Dataset entries

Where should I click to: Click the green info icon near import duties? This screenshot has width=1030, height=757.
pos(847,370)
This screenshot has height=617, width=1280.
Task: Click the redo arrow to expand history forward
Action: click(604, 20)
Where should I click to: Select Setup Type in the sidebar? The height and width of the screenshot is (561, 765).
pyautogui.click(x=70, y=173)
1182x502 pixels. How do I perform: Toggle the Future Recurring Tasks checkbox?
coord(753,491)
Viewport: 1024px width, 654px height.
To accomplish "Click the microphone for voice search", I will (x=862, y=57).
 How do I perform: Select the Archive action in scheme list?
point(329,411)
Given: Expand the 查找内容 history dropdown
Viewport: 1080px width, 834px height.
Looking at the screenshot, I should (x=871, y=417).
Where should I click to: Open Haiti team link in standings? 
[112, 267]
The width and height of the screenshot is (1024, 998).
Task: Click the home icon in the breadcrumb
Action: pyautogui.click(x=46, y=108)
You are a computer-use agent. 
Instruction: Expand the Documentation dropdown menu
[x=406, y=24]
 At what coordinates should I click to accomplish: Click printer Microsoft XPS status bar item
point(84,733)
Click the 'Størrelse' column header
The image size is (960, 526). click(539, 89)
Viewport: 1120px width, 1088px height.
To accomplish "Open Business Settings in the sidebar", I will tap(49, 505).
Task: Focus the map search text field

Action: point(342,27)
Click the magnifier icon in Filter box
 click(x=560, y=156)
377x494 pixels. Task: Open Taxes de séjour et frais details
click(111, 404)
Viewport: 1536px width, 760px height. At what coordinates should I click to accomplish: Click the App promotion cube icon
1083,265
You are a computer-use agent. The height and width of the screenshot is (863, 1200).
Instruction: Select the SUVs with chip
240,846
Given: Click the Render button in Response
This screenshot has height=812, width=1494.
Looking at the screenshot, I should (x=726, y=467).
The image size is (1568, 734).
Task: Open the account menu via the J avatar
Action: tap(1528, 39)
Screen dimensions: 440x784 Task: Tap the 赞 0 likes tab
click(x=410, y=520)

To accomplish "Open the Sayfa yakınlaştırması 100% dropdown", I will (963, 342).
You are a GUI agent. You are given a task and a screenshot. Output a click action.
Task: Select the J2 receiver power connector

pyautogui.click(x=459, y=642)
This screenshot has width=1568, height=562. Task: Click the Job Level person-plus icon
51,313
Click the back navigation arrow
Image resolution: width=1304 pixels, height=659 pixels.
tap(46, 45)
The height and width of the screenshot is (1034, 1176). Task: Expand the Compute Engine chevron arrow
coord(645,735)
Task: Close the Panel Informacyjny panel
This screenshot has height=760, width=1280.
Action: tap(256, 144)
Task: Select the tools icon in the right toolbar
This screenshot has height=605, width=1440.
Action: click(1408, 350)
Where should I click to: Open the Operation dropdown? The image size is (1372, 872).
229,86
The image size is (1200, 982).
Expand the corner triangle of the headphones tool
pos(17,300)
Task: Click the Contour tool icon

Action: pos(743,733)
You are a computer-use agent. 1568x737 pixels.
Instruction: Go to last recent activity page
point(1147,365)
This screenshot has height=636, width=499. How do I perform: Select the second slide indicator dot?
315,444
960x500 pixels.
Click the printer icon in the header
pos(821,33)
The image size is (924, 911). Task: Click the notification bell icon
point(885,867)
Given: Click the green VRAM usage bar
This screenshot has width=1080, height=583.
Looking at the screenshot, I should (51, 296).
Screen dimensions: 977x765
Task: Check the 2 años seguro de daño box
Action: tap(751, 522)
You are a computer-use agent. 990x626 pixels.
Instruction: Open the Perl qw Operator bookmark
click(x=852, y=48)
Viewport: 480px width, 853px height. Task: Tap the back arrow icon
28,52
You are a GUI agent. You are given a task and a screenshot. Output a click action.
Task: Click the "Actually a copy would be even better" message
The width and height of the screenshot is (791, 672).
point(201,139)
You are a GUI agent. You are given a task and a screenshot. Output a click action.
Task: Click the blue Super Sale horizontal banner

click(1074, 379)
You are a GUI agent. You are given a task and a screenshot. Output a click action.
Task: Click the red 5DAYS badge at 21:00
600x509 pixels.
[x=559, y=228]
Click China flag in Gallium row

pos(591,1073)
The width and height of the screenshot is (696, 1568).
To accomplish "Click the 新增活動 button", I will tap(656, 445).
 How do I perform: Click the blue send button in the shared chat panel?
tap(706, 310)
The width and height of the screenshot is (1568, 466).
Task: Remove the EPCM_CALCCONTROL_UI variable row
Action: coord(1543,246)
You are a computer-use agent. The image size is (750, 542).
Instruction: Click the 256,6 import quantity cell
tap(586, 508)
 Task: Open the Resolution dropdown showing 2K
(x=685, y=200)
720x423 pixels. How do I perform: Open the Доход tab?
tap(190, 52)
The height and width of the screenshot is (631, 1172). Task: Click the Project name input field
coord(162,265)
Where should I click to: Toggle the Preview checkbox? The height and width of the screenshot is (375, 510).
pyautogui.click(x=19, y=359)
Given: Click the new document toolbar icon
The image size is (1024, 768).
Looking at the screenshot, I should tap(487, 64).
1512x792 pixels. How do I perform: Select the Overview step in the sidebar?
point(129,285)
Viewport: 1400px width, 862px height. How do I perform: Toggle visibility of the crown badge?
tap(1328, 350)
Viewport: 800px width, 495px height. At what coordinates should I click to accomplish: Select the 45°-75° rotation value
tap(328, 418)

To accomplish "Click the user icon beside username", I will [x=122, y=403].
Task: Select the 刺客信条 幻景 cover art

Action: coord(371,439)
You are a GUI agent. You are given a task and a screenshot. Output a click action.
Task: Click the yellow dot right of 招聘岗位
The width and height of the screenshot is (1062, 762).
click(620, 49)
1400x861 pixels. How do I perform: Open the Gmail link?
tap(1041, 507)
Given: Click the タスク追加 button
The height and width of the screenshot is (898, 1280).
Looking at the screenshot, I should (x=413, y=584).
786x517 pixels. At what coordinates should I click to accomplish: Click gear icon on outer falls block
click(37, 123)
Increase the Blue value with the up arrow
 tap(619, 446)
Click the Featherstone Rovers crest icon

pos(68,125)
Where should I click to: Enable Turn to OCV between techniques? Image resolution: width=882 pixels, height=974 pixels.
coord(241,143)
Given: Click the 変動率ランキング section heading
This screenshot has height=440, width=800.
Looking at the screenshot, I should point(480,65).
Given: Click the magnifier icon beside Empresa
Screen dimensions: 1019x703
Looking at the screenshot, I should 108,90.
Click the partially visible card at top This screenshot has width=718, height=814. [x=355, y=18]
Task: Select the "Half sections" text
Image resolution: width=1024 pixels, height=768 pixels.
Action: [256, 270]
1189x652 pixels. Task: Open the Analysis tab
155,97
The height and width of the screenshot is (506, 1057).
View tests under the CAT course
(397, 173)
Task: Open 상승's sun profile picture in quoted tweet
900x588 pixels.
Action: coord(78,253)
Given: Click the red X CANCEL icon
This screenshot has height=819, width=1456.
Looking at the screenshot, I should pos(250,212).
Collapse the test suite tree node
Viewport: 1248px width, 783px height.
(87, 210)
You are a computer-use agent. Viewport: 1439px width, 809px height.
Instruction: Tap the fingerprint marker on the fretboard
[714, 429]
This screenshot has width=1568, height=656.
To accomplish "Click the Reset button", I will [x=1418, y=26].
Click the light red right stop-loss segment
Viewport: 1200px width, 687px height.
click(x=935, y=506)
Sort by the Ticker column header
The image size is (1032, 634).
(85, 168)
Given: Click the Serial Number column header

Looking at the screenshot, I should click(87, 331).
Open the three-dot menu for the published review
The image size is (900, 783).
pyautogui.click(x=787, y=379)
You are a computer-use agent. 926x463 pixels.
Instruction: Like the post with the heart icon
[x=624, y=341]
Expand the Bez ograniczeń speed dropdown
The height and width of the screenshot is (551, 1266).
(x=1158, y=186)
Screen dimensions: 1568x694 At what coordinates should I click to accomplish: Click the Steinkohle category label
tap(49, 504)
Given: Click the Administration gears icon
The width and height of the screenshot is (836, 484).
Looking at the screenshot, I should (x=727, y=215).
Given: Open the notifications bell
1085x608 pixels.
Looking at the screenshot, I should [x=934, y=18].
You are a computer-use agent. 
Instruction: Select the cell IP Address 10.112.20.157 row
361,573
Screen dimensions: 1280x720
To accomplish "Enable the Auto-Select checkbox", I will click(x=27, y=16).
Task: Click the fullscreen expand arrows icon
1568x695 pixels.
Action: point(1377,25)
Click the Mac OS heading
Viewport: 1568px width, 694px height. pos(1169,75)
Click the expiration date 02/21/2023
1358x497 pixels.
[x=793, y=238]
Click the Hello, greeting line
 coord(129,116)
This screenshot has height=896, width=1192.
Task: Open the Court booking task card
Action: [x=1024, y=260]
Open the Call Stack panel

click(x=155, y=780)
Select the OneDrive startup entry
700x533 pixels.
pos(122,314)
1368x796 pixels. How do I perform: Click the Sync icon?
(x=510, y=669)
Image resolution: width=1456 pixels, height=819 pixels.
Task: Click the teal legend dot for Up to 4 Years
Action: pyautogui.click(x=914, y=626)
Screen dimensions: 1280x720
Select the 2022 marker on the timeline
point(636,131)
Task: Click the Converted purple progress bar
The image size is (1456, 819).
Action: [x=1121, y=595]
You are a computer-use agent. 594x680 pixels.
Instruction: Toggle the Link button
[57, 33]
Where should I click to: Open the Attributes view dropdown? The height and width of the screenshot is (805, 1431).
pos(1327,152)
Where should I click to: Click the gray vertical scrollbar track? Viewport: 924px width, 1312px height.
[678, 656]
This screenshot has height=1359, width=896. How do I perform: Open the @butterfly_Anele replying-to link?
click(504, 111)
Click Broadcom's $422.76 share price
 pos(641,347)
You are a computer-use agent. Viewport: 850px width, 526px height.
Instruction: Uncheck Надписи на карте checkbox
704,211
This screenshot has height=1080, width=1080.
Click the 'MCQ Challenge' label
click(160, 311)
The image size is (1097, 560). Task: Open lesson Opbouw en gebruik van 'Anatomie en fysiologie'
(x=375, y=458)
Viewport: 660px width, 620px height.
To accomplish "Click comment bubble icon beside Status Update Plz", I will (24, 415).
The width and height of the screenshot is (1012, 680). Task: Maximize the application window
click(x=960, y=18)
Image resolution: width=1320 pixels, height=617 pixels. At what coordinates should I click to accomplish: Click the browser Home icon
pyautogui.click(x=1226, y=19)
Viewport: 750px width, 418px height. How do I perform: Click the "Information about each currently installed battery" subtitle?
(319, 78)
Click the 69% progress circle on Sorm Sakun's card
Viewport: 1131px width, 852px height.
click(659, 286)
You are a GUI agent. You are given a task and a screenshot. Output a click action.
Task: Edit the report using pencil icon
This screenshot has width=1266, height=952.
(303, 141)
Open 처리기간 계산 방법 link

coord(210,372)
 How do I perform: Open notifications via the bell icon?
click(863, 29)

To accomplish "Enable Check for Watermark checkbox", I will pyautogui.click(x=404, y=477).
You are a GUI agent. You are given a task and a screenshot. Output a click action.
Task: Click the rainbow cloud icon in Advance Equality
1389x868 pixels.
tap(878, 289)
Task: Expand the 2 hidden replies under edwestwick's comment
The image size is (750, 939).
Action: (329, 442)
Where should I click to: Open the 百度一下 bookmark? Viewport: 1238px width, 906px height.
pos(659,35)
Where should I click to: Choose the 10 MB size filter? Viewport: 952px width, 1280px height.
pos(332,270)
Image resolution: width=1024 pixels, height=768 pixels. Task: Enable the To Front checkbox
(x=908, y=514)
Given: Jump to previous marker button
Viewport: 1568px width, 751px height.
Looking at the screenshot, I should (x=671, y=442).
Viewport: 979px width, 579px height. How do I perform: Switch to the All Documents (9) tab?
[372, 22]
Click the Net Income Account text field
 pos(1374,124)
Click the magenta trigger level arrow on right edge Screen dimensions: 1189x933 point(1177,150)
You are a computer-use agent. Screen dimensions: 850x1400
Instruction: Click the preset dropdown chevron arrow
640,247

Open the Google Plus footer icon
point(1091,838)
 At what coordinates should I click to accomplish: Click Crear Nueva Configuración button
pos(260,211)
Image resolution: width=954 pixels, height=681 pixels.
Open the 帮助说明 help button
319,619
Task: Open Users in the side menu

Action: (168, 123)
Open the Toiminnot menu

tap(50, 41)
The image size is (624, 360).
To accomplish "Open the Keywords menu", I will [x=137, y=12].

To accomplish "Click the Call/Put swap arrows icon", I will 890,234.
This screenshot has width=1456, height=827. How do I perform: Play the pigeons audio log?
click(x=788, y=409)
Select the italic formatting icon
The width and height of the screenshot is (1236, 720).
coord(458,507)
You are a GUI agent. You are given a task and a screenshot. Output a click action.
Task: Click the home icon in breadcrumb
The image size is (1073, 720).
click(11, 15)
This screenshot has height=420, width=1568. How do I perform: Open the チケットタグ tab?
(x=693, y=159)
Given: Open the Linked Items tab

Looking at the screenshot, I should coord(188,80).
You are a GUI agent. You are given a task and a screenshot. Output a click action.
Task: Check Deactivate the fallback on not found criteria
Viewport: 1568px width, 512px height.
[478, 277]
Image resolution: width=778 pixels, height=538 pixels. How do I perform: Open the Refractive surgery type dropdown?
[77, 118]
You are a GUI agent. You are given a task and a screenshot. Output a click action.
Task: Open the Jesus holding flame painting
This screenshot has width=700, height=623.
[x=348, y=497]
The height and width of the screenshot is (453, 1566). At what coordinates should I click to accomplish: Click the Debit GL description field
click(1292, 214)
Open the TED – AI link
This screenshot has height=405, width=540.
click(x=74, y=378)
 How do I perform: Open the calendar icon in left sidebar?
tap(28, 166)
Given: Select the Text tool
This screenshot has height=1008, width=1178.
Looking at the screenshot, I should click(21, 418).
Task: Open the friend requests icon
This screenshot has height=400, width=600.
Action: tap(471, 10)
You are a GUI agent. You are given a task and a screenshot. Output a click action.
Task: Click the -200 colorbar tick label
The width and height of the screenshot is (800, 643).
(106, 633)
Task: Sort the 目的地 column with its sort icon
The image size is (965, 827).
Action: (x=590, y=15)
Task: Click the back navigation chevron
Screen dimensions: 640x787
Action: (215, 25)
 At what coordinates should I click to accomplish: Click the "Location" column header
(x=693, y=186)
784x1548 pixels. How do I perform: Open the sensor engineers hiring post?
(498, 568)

*WORK TO COMPLETE*
Look through the entries above. Copy each line in which the string "progress" occurs.

*EXERCISE OUTPUT*
Task: Click the Converted purple progress bar
Click the 69% progress circle on Sorm Sakun's card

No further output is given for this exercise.